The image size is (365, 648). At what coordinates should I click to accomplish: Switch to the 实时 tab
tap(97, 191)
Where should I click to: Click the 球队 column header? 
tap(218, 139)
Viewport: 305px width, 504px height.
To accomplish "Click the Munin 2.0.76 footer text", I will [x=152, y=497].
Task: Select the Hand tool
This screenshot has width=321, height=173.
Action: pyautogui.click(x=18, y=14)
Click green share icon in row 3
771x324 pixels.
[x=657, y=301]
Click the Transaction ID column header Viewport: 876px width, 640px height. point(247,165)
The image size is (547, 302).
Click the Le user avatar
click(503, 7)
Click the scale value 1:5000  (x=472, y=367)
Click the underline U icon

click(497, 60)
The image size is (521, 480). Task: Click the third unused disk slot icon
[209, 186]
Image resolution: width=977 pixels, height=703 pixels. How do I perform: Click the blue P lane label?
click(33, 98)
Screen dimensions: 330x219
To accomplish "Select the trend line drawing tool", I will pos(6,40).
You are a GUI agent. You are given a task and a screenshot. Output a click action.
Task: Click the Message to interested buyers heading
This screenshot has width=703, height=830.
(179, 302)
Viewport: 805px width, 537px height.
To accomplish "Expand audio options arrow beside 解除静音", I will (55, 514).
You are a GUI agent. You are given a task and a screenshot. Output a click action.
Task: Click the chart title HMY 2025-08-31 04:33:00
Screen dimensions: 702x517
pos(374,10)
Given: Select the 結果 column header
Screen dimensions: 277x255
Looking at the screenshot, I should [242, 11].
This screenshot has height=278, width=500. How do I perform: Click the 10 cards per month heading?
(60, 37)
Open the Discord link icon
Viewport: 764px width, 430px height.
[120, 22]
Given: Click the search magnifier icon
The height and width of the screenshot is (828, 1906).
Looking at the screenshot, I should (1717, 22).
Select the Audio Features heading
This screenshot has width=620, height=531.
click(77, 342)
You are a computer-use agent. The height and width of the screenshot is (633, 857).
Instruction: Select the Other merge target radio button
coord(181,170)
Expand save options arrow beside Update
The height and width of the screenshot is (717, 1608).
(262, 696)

# WORK TO COMPLETE
Lines that contain "tool" are the result; find them in the entries above and copy each one.

# TASK RESULT
Task: Select the Hand tool
To accomplish "Select the trend line drawing tool", I will pos(6,40).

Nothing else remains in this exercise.